In 1979 we were in an energy crisis. Gas rationing was occurring. Magazines were telling us that all oil and gas in the world was running out and we better find alternative energy.
People were setting up wind farms. Jimmy Carter put solar panels on the White House.
We were going to make cars that got 60 miles to the gallon and we were going to drive 55 mph and we were going to have bullet trains and.......................
it all fell apart. There was an oil glut and Sammy Hagar and no one else wanted to drive 55 and we elected Ronald Reagan because Carter just made us all feel so damned poor and depressed in that silly sweater. It is 10 degrees outside, can't I turn the heat up to 68? Etc., etc.
So we abandoned everything that we were told we should do in 1979. Wind power outside of California became a bad joke where people invested just to get the tax breaks (the operations being so bad that the wealthy knew they would lose money). We drove small cars for a while, until maybe 1984. But we decided that "greed is good" and went back along our merry way.
Now we are 30 years down the road. We hear today that John Kerry wants more high-speed rail. And we hear that we are going to make Detroit build greener cars. And we hear that everyone wants wind and solar powered everything.
But gas was $1.58 in my Minneapolis suburbs today. And people, ya know, really do like to drive, and trains cost money, and I can drive 300 miles for like 20 bucks.....

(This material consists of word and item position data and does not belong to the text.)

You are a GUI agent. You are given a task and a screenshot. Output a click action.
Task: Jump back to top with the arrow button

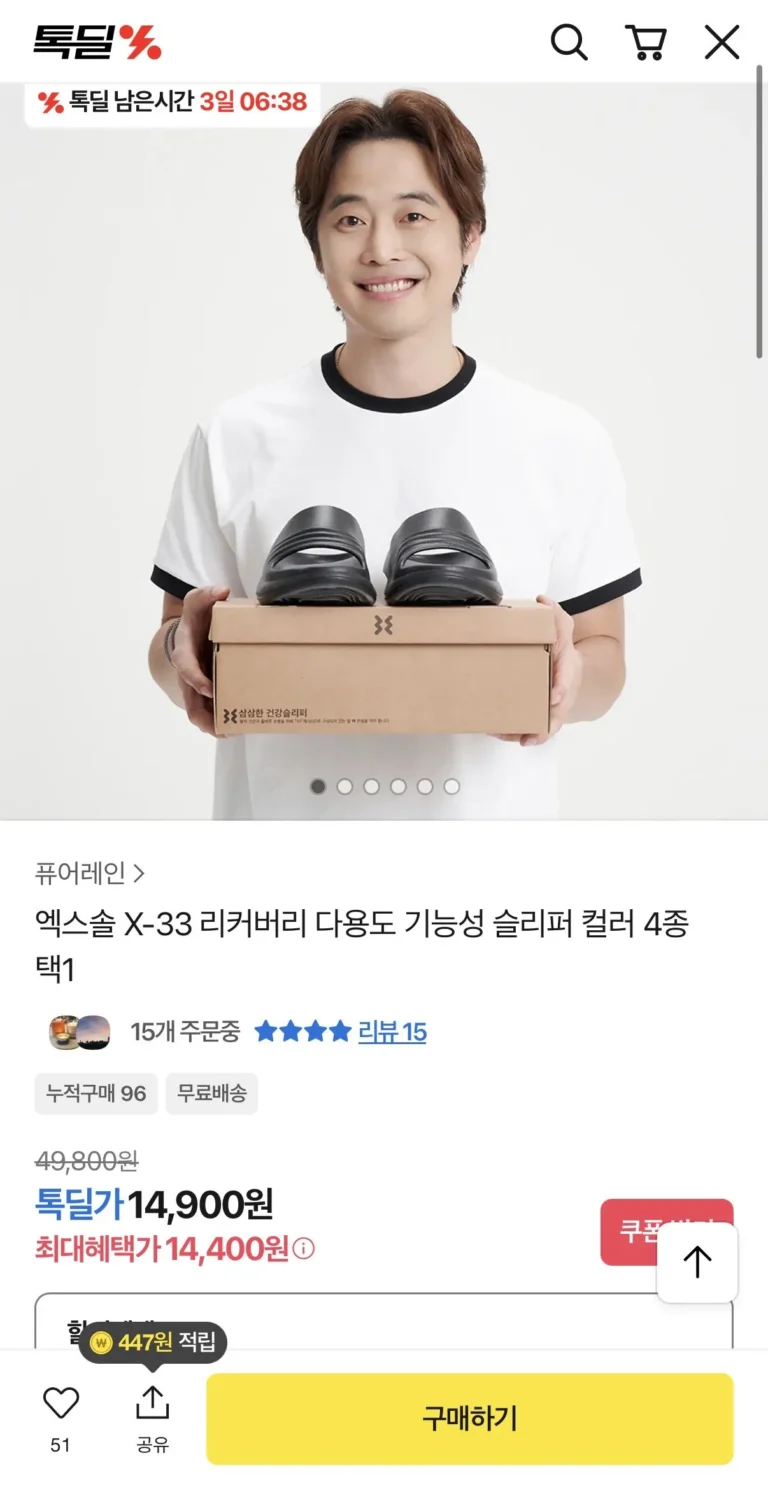coord(697,1262)
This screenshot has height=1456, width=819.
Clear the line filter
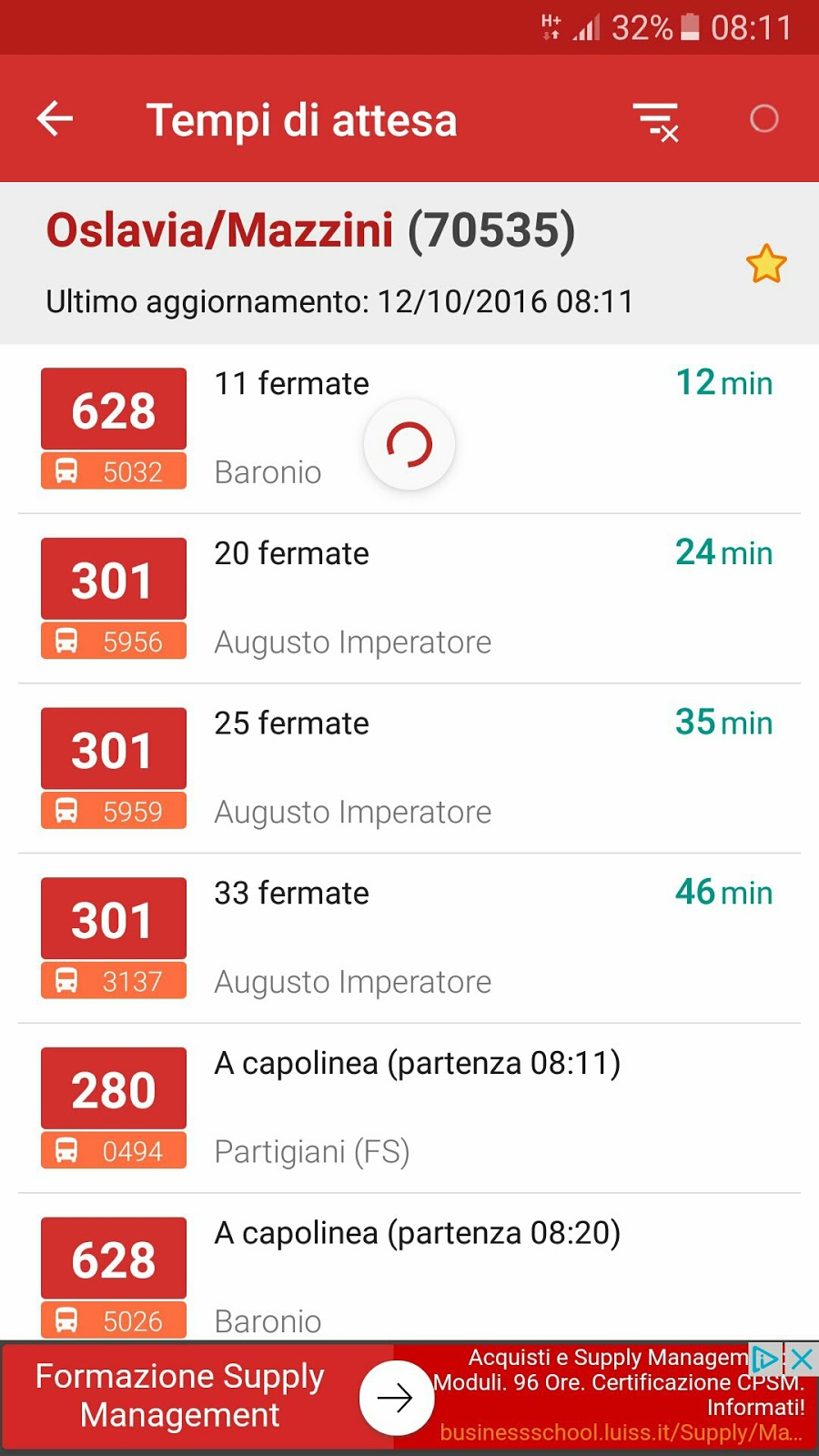click(656, 121)
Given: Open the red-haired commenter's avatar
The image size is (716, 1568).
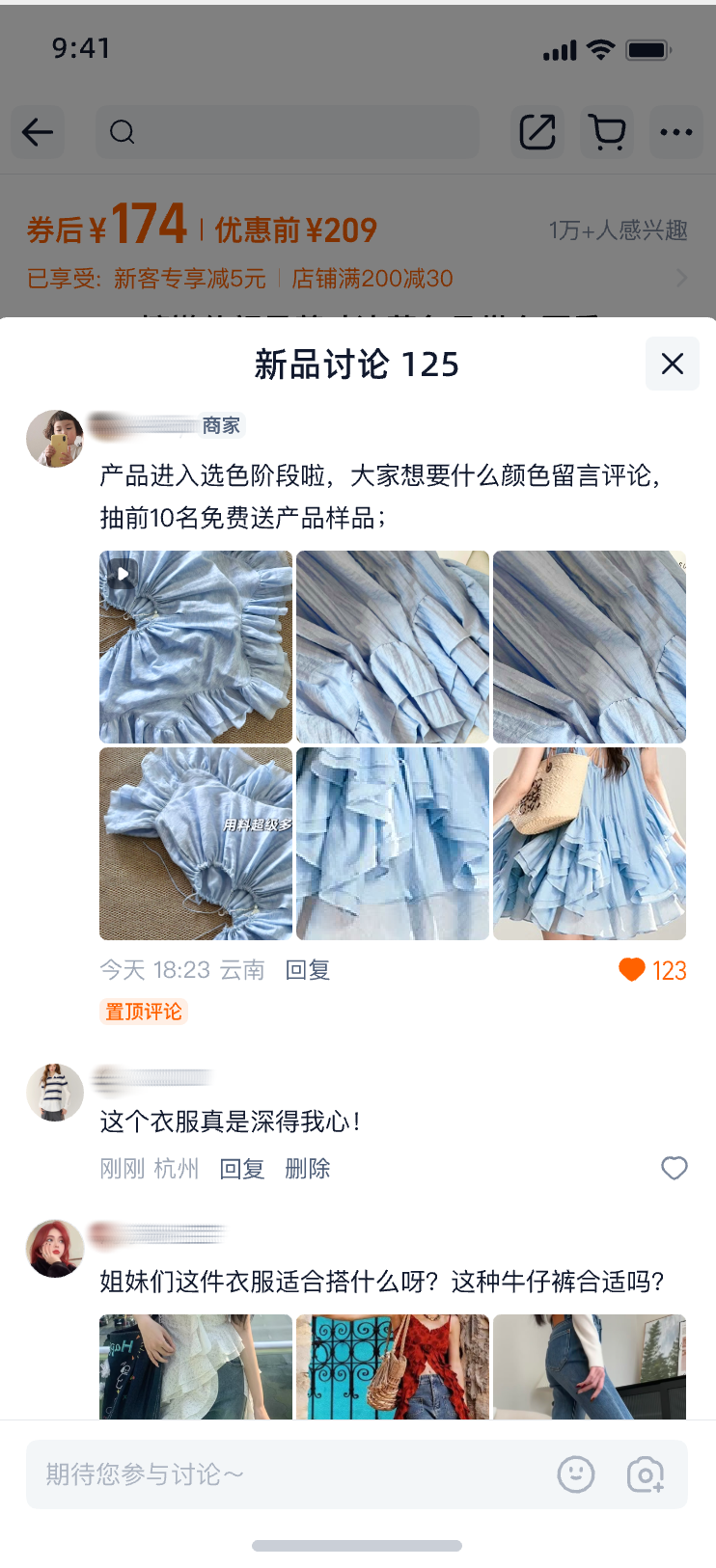Looking at the screenshot, I should point(54,1248).
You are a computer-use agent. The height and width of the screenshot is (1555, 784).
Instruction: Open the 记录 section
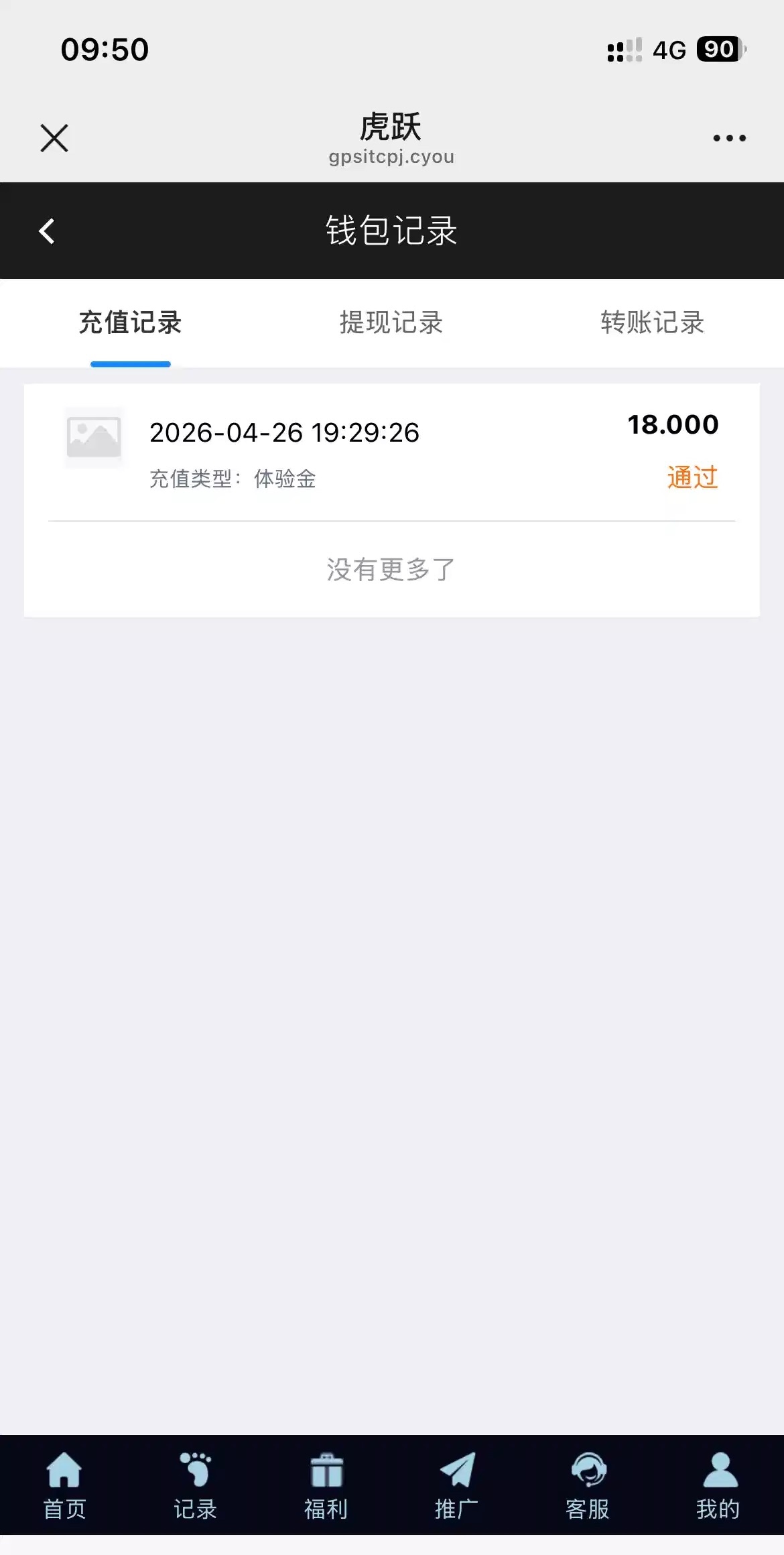(x=195, y=1485)
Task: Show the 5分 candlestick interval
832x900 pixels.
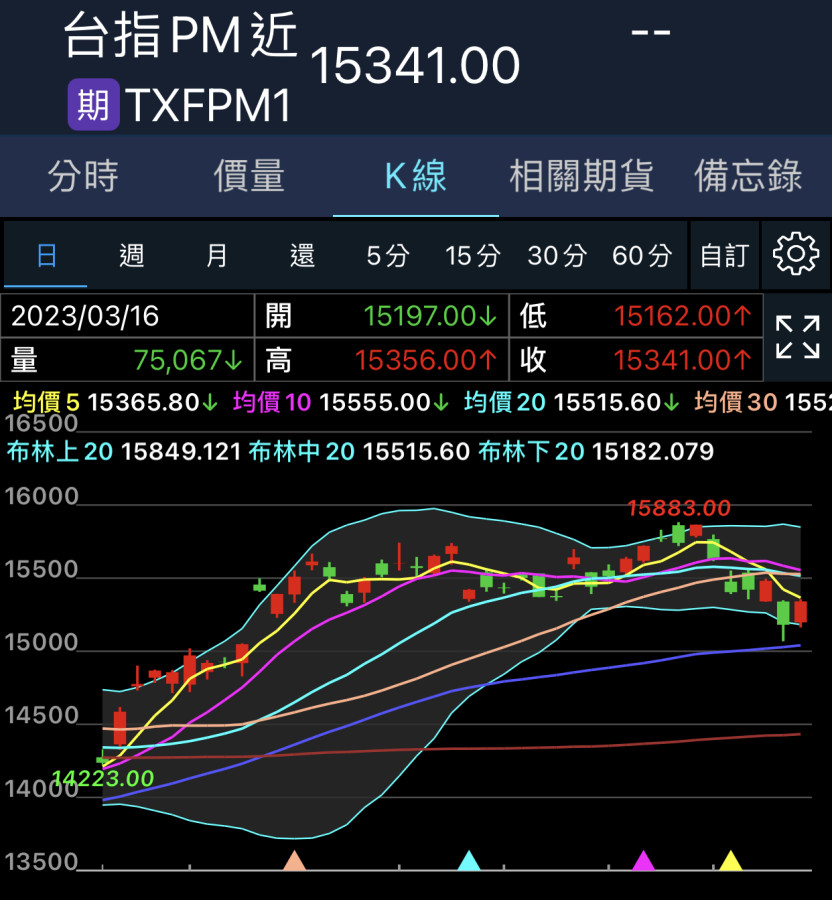Action: (387, 255)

President Obama has to move very quickly and decisively to change the way we look at the world. He has to force a quick and irreversible change. If we need 50 mpg fuel efficiency standards or we need high speed rail or we need a $500B jobs program, he has to use his political capital and jam it through as soon as he comes into office. Otherwise, we all get too accumstomed to how things have always been.
I heard my dad tell me, "Things are gonna change for you kids" when I was 15. And I am hearing him say, "Things are gonna really change for the grandkids" now that I am 44. I really don't want to tell my kids when I am 73, "You know, I think you guys may get fuel efficient cars and high speed rail soon. Maybe."